During this lecture, we all sitting facing the back of the kitchen where there are some posters thoughtfully provided by the National Association of Meat Purveyors (NAMP). These NAMP posters have an outline of the animal, with the primals shaded in, and then photographs of the actual meat part and the subprimal parts. If you look closely at the photos, you see that they are all numbered. The NAMP folks put out a guide that restaurants, wholesalers, etc. use to order meat, and it is standardized. For example, if you told your supply guy that you wanted a case of 1180s, you'd get a case of Boneless NY Strips. You might also want the 1180As, which are Center-Cut Boneless NY Strips. (These might not be the exact definitions of the numbers, but you get the drift.) It wouldn't matter if your supply guy (it's always "your guy" in Chef Speak) is in Oregon and you were in Opelika, Alabama, he's got the same numbers you do. It's essentially the Land's End Catalog of meat!

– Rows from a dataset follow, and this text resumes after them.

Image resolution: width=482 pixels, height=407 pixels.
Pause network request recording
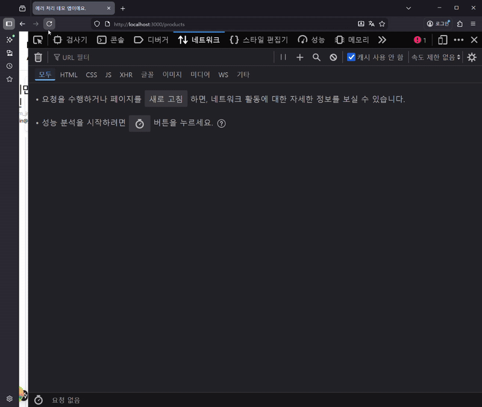[283, 57]
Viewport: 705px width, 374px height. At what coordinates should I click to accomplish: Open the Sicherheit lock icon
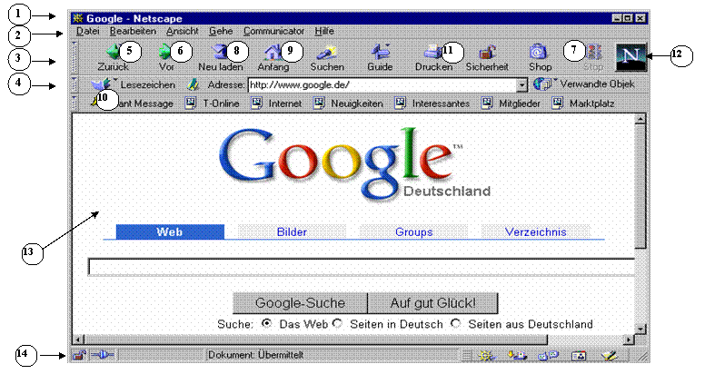487,53
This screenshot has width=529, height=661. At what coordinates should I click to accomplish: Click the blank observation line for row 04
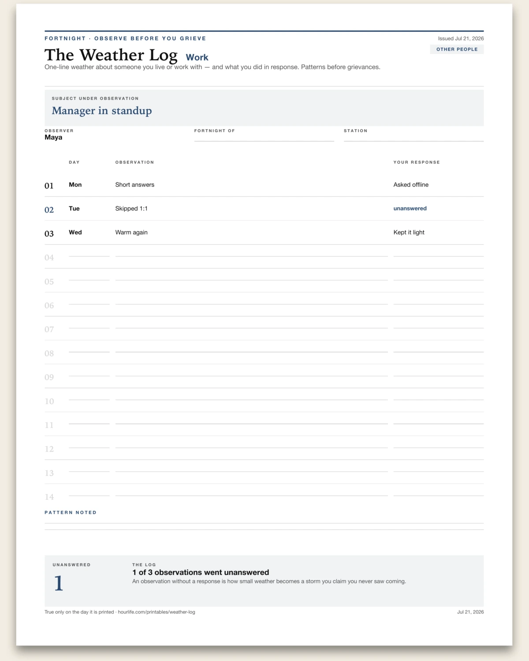[251, 253]
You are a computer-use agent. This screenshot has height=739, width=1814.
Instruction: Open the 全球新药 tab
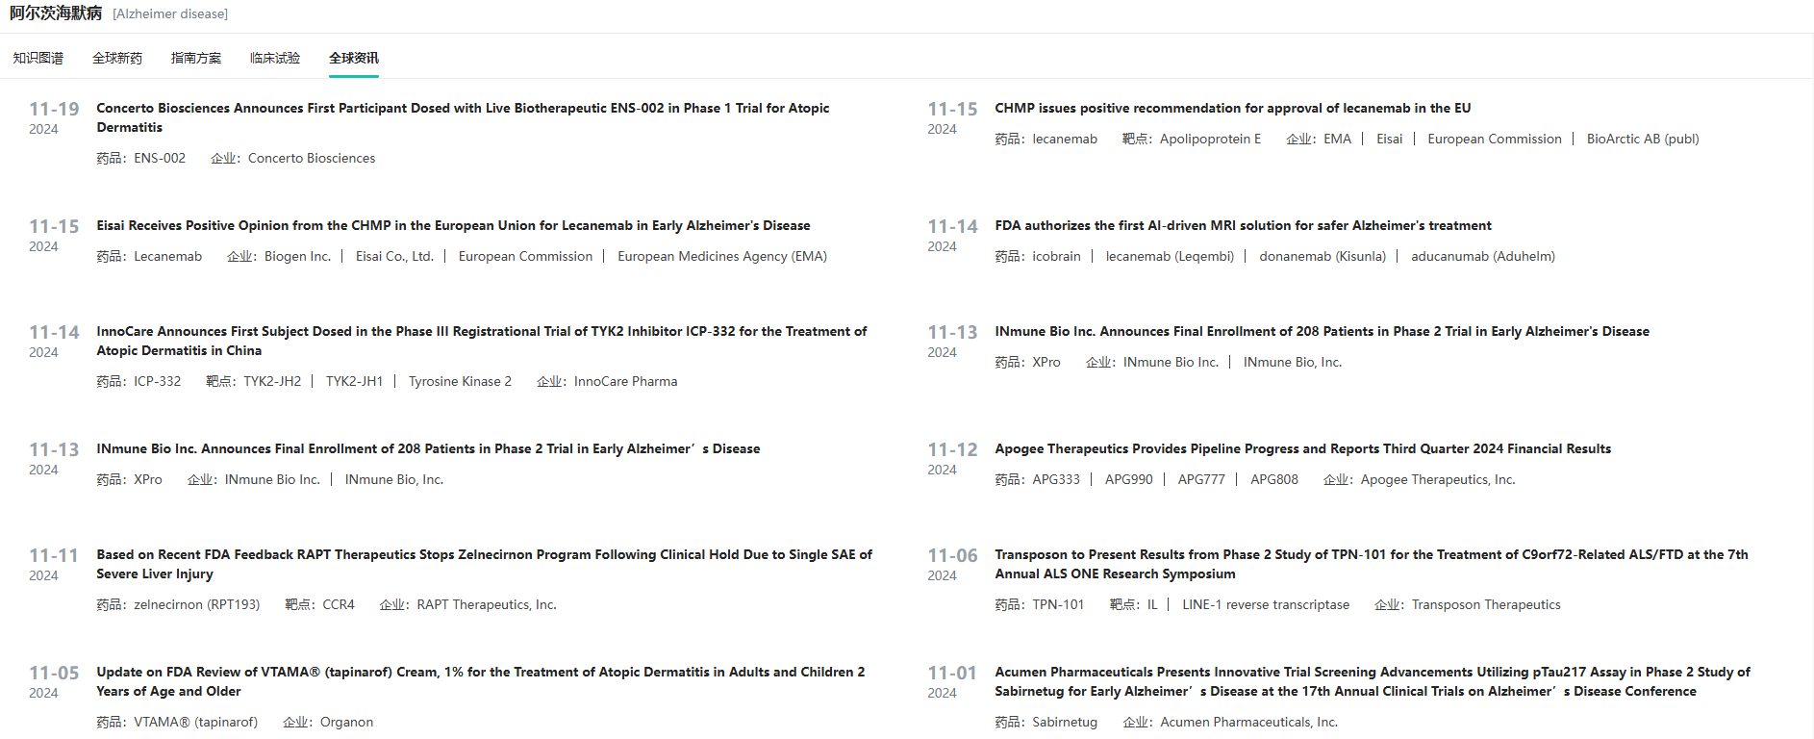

So, we're busy scribbling notes about our primal urges...cuts, and Chef Regional starts in with the "I want you to draw the carcass and label the primals" thing. Before I could stop myself, I blurted out, "You want us to DRAW a what?!" The man had just mentioned to us that we had collectively done less than stellar in his opinion on the sauce test (we've not seen our grades yet), and now he wants us to draw a cow? And a pig, a lamb, and a veal calf? I can't draw. I have a hard time fashioning a circle, much less the outline of a cow. I couldn't even properly trace those goofy "Draw Skippy the Turtle" ads in the back of my comic books. I'm thinking that I'm about to do even less than stellar on this test as well.

We finally get it sorted out that he wants us to do this for homework, and we can trace the outlines from the handy NAMP charts. Whew, big load off my carcass! ("Carcass"--get it!! hee hee hee!!)

Speaking of which, I guess I'd better haul my carcass into the dining room and finish my homework. I'll leave you with this parting thought: Last night, I had a dream that I was in a taxi cab, kinda like the Taxi Cab Confessions on HBO, with Alton Brown and Mos Def, and we were hurtling along the streets of NYC, eating Cheez-Its and looking for Mario Batali's restaurant. And, when I woke up from this dream, the first thing I thought of was I wonder how Mos Def knows Alton.

I have so got to stop eating Cheez-Its before bed.

And, The Man has returneth from the wilds of his home state. His granddad is doing better, and the poodles and I are glad to have him back. Although, this means they have to give up sprawling with abandon on his side of the bed.

3 comments:

Erin said...

Love the Stones reference!

The only thing I know about cutting meat I learned from my dad while butchering moose and caribou. Wow, that makes me sound like a hick!

The Land's End of Meat sounds interesting, though. And, one of my favorite bands is called the Meat Purveyors. I didn't realize it was an actual term for an actual group of people who sell meat. Silly me!

Kim said...

I always found meat cuts interesting, I don't have a clue why. We have been to butcher houses a couple times, some smelled okay and others would make you gag.

Belinda said...

So--What ARE your favorite cuts? For me, with beef and pork, I gotta admit it's all about tenderloin. My favorite thing I ever cooked in my whole entire life was a roast tenderloin of beef, in a roasted-shallot/rosemary gravy. I don't think I ever made anything before or since that tasted so good. But the meal, for two, cost like $70 all told for ingredients. So. It's not something we have weekly.